*Task prompt*:
State how many lines in the listing below hold the string "News"; nothing else is wanted.

::: Excerpted records

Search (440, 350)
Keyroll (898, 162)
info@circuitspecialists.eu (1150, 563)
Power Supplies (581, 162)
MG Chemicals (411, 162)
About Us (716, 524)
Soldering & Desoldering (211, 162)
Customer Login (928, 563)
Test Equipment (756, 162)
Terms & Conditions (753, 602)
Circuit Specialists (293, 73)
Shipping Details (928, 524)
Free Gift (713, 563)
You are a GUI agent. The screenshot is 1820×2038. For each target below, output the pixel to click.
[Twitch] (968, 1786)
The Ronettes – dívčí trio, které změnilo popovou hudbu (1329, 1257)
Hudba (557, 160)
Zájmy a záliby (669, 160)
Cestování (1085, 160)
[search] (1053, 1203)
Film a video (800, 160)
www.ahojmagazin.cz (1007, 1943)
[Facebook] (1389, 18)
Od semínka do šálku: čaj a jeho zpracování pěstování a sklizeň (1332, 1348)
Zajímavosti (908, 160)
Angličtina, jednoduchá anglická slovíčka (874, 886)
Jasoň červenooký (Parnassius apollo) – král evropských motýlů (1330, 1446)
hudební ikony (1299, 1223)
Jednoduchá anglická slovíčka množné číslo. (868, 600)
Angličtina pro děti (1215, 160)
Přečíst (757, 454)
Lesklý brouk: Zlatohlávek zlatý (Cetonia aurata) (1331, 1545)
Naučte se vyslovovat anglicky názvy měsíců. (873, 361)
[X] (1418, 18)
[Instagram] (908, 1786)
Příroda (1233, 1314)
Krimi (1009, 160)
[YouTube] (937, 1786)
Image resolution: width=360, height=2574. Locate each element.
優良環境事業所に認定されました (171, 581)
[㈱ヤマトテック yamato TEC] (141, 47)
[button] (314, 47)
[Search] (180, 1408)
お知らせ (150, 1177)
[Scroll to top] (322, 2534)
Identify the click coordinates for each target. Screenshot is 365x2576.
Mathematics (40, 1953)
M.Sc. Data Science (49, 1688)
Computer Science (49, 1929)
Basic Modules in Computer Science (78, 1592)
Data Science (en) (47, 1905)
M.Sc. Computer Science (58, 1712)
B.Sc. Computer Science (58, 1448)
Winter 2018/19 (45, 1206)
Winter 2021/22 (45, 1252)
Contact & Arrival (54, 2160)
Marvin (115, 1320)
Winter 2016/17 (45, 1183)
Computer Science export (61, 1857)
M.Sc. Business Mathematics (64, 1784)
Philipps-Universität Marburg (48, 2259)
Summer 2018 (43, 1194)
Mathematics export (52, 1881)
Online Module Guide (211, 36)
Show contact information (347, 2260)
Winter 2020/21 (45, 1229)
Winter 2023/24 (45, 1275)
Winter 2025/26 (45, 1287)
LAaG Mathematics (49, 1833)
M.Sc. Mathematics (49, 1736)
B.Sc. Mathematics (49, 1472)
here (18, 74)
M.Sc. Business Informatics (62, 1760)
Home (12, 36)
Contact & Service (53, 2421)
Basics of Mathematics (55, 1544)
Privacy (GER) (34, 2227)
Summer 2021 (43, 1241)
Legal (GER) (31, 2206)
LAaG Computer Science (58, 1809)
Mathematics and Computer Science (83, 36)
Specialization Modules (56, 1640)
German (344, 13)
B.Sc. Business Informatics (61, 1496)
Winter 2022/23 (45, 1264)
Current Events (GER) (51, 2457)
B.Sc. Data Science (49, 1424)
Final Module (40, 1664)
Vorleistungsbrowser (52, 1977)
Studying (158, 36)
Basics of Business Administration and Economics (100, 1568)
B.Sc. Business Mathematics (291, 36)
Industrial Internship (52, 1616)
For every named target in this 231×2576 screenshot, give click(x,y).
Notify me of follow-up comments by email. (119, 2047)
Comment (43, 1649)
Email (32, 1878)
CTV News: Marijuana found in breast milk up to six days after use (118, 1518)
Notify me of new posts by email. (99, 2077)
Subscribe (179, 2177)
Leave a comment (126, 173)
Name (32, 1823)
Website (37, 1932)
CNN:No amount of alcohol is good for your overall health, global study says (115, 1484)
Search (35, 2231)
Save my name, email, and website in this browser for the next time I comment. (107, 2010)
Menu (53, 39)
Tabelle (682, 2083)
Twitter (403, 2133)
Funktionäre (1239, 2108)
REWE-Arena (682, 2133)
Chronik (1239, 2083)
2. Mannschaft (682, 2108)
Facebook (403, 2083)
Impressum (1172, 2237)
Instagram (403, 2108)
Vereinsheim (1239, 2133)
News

::::::

*Answer for the task*:
2